** Opening MATERIALS PROVIDED block **
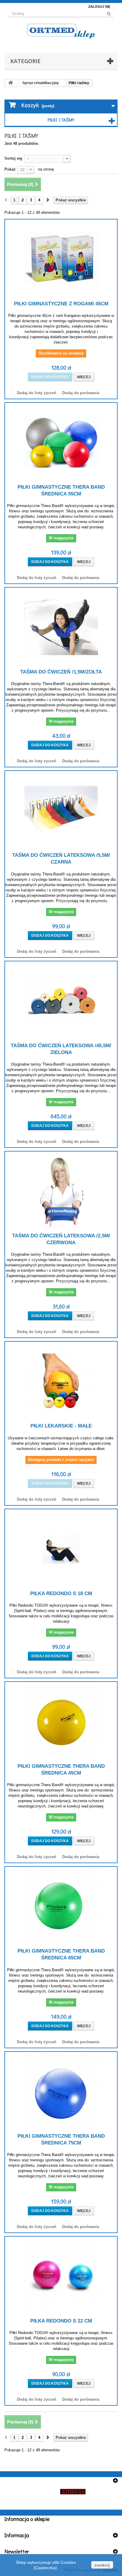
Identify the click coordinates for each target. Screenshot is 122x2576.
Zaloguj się (99, 6)
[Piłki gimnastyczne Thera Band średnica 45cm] (61, 1722)
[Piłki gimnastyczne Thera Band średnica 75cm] (61, 2091)
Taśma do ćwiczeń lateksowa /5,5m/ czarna (61, 858)
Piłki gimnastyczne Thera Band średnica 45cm (61, 1769)
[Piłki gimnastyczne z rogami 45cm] (61, 259)
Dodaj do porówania (80, 393)
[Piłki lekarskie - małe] (61, 1381)
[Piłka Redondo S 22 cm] (61, 2276)
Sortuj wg (13, 158)
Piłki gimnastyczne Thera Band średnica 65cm (61, 1954)
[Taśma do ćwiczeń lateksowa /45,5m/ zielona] (61, 1001)
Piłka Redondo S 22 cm (61, 2321)
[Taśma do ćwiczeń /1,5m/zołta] (61, 627)
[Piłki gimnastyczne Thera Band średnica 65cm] (61, 1906)
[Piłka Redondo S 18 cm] (61, 1549)
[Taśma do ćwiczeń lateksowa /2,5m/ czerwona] (61, 1191)
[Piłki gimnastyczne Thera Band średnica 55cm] (61, 442)
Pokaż (10, 169)
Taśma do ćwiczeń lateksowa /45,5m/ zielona (61, 1049)
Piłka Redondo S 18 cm (61, 1593)
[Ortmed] (61, 30)
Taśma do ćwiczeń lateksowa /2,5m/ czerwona (61, 1239)
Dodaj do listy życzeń (36, 393)
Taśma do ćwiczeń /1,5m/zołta (61, 672)
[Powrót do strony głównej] (10, 83)
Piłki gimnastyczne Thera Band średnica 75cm (61, 2139)
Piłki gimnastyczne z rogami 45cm (61, 304)
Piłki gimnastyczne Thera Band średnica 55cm (61, 490)
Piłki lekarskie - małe (61, 1426)
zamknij (102, 2565)
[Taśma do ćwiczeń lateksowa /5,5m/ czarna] (61, 811)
** Closing MATERIALS PROVIDED block **
■ TASK OBJECTIVE ■
All of the records should be set down exactly, minus the pictures they hold.

■ TASK ANSWER ■
Identify the click coordinates for each target. Screenshot is 122x2576.
Zaloguj się (99, 6)
[Piłki gimnastyczne Thera Band średnica 45cm] (61, 1722)
[Piłki gimnastyczne Thera Band średnica 75cm] (61, 2091)
Taśma do ćwiczeń lateksowa /5,5m/ czarna (61, 858)
Piłki gimnastyczne Thera Band średnica 45cm (61, 1769)
[Piłki gimnastyczne z rogami 45cm] (61, 259)
Dodaj do porówania (80, 393)
[Piłki lekarskie - małe] (61, 1381)
[Piłka Redondo S 22 cm] (61, 2276)
Sortuj wg (13, 158)
Piłki gimnastyczne Thera Band średnica 65cm (61, 1954)
[Taśma do ćwiczeń lateksowa /45,5m/ zielona] (61, 1001)
Piłka Redondo S 22 cm (61, 2321)
[Taśma do ćwiczeń /1,5m/zołta] (61, 627)
[Piłki gimnastyczne Thera Band średnica 65cm] (61, 1906)
[Piłka Redondo S 18 cm] (61, 1549)
[Taśma do ćwiczeń lateksowa /2,5m/ czerwona] (61, 1191)
[Piłki gimnastyczne Thera Band średnica 55cm] (61, 442)
Pokaż (10, 169)
Taśma do ćwiczeń lateksowa /45,5m/ zielona (61, 1049)
Piłka Redondo S 18 cm (61, 1593)
[Ortmed] (61, 30)
Taśma do ćwiczeń lateksowa /2,5m/ czerwona (61, 1239)
Dodaj do listy życzeń (36, 393)
Taśma do ćwiczeń /1,5m/zołta (61, 672)
[Powrót do strony głównej] (10, 83)
Piłki gimnastyczne Thera Band średnica 75cm (61, 2139)
Piłki gimnastyczne z rogami 45cm (61, 304)
Piłki gimnastyczne Thera Band średnica 55cm (61, 490)
Piłki lekarskie - małe (61, 1426)
zamknij (102, 2565)
[Taśma do ćwiczeń lateksowa /5,5m/ czarna] (61, 811)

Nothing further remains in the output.